--- Records for this exercise ---

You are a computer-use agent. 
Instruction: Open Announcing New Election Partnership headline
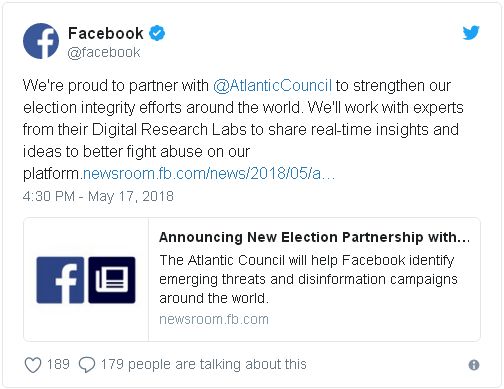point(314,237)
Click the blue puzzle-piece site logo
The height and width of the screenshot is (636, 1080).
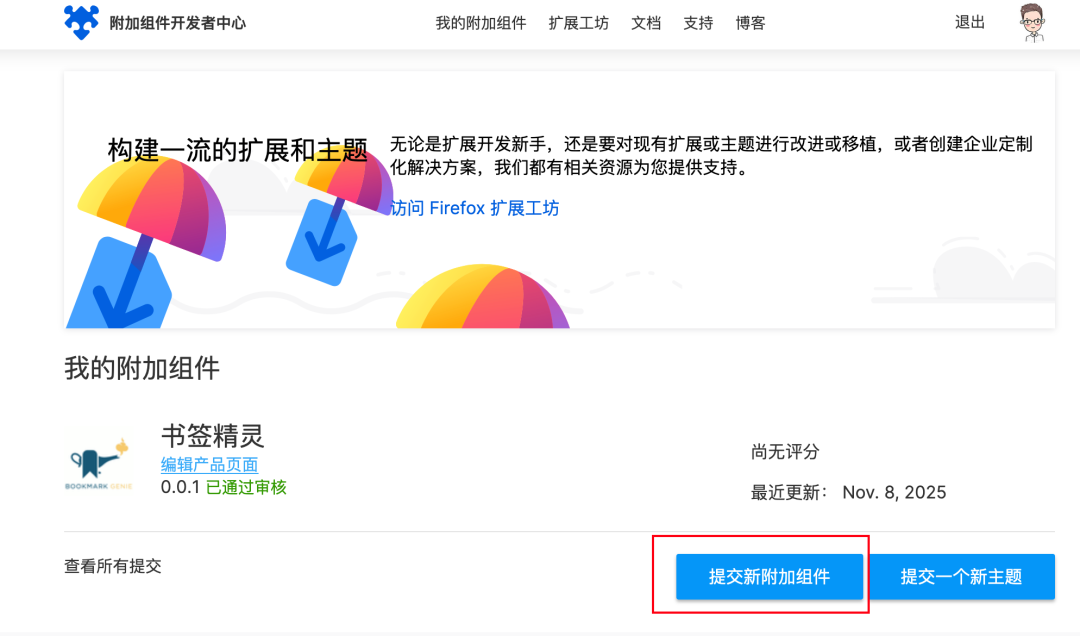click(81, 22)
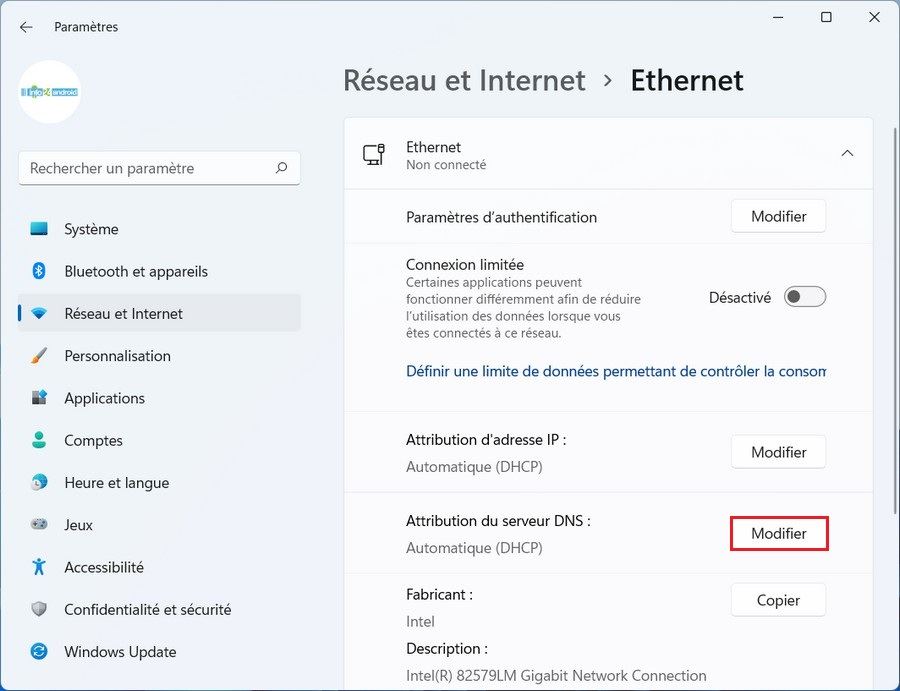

---

Problem requirements:
Write out, exactly as they appear, the lines from the one containing "The height and" through the end of the material above, excluding pictures.

Response below:
The height and width of the screenshot is (636, 1080).
click(81, 22)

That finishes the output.